Second chances

Posted by jlubans on May 15, 2018

Caption: Image from Dave’s Killer Bread

I’ve been thinking about second chances.
If a plumber does a bad job on fixing a leaky toilet, do you give him a second chance on repairing a drippy showerhead?
If a newbie employee declares his job “boring”, do you keep him on and tacitly hope he will come around?
If a senior administrator is out-of-sync with a new leader, does the new leader give that person a second chance or does she tell him he no longer has a role in the organization?
Most of us support giving people a second chance. It’s an American value.
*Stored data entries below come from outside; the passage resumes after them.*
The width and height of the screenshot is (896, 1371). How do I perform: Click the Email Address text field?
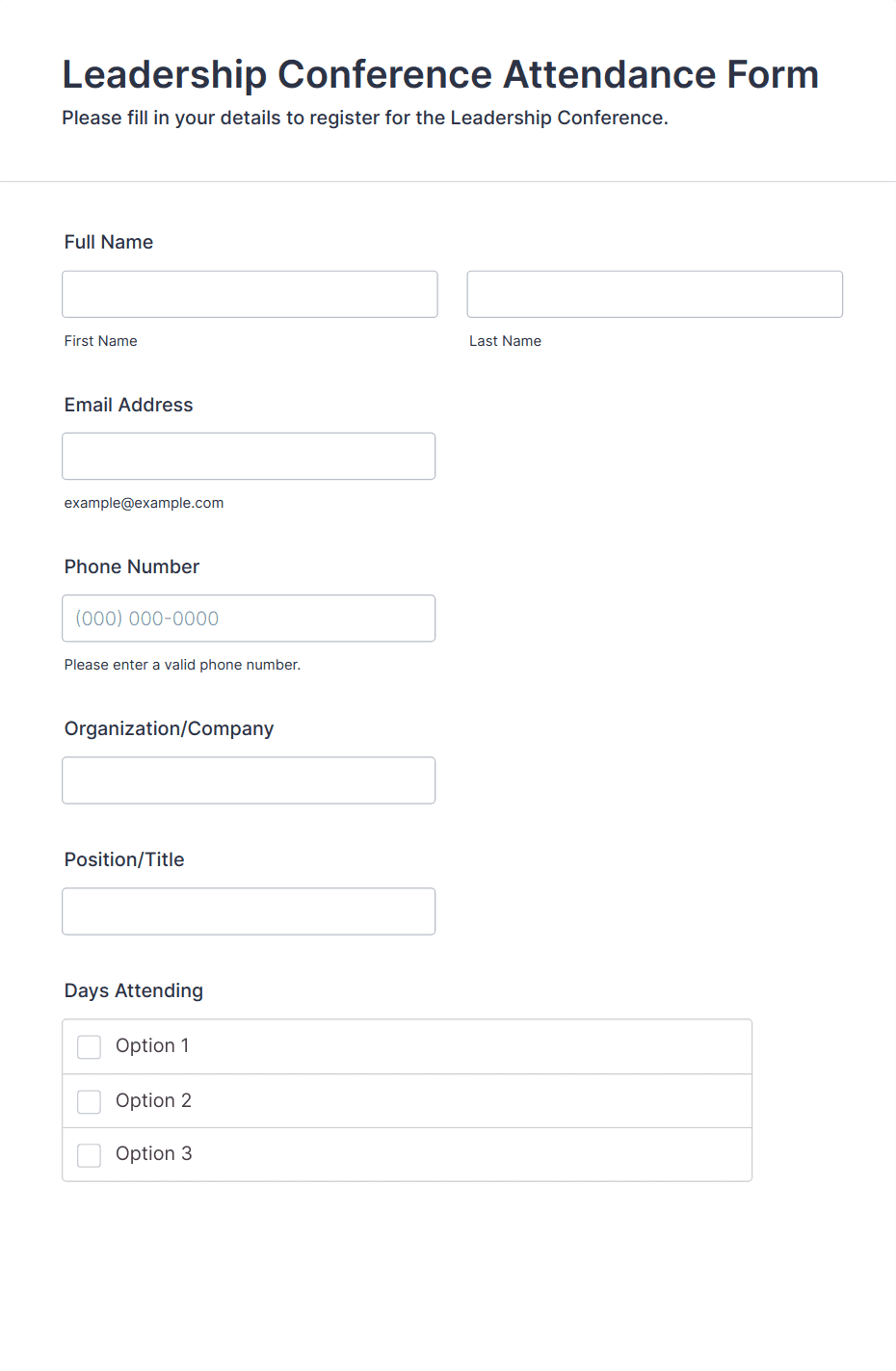pyautogui.click(x=249, y=456)
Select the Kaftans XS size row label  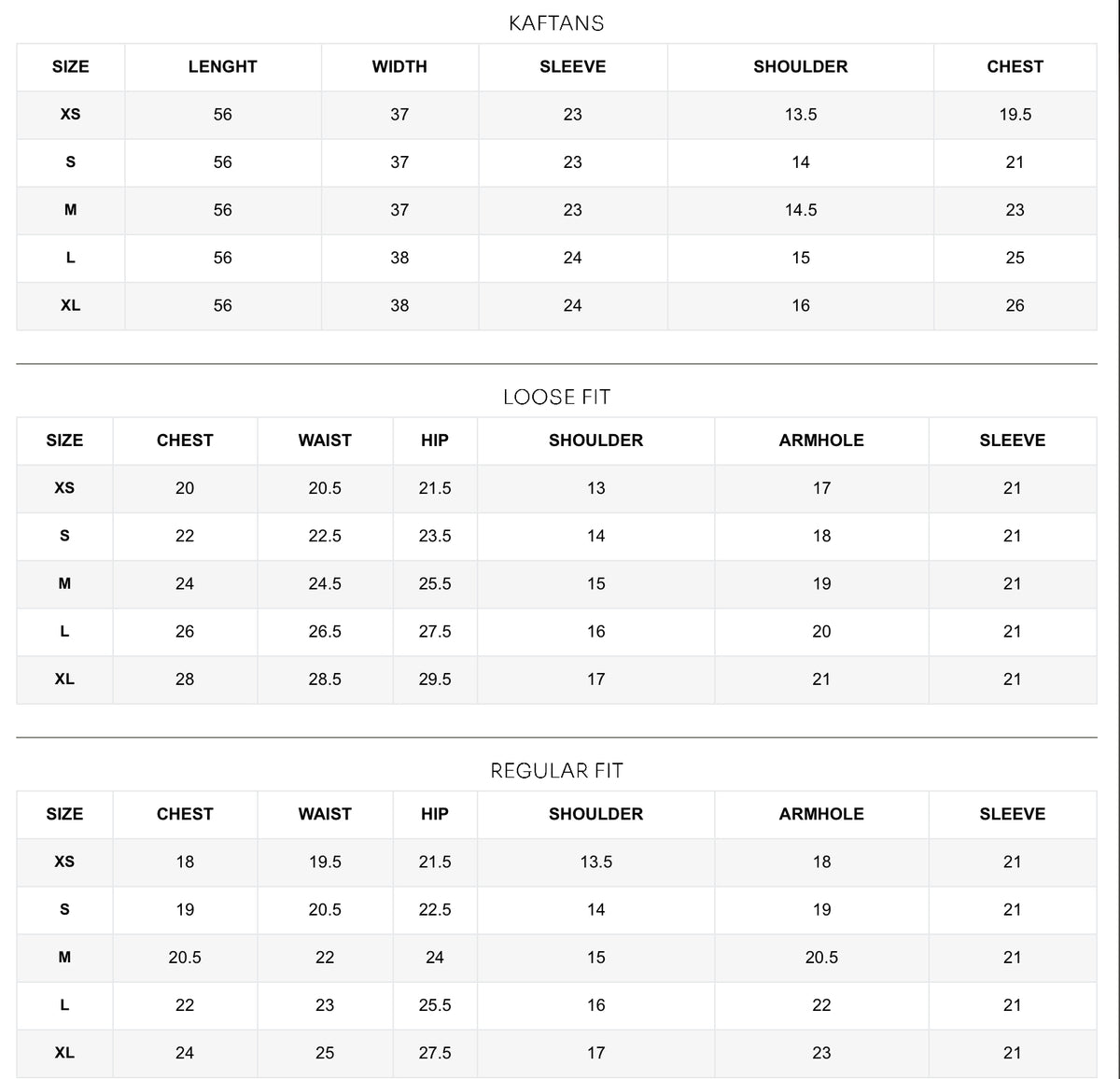click(70, 114)
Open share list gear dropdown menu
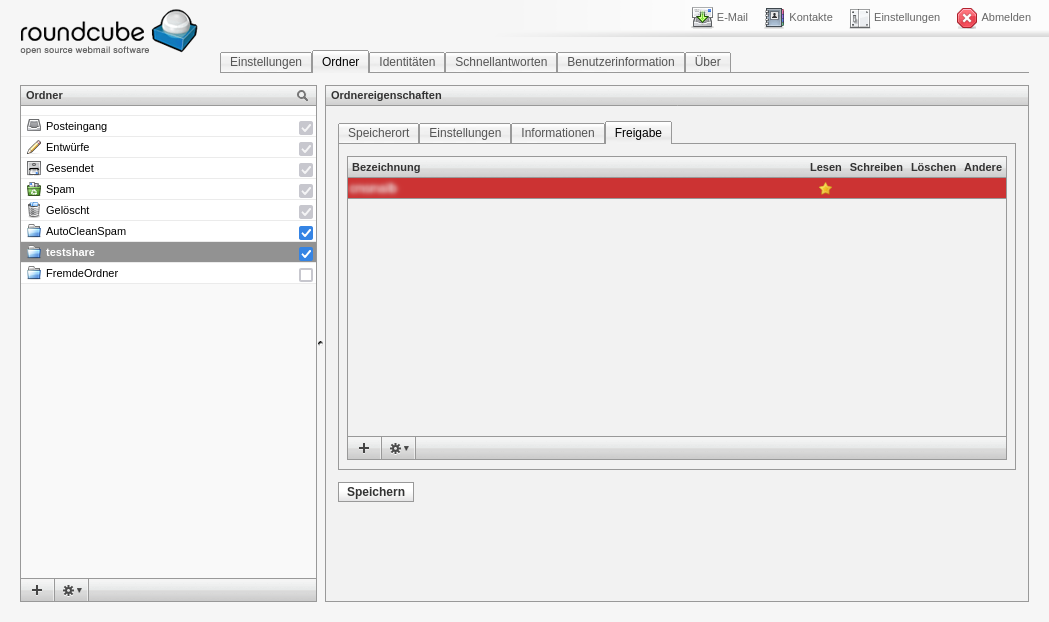The height and width of the screenshot is (622, 1049). coord(399,448)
It’s also Christian to do so, to forgive and to move on.
When someone fails to forgive – nurses a grievance - there may be more harm to the unforgiving than to the one in need of a second chance.
Whatever the source or influence, second chances are an accepted part of organizational life.
But, those second chances can go wrong when, for example, we do not explain to the employee why this is a second chance and what needs changing, spelling out the perceived shortcomings and necessary improvements.
Ignoring an employee’s mistakes is not giving someone a second chance.
Keeping silent about performance issues is not giving a person the opportunity to change for the better.
I sometimes use case studies in my workshops. One approach I take is for small groups to read and discuss the basis of a disciplinary hearing between an employee and employer.
The boss has over time lost confidence in the employee through her constant whining and complaining.
However the explanation for his loss of confidence is not made clear until the hearing. The employee professes shock at the boss’ perception. Invariably, my workshop participants take the side of the employee; the boss has clearly failed to guide and counsel the employee.
Indeed, every workshop participant professes he or she would have taken the employee aside for a heart-to-heart talk.
Well, I hope so.
That said, does the negative employee get a second chance? The workshoppers say resoundingly Aye!
But, there’s less sympathy for the boss! He’s obviously at fault, etc.
I say that because one feature of American organizational life is our avoidance of uncomfortable conversations.
Many of us - not all - will accommodate, avoid and, at most, silently compromise rather than to address problematic behavior clearly and directly.
That complicates the giving of second chances.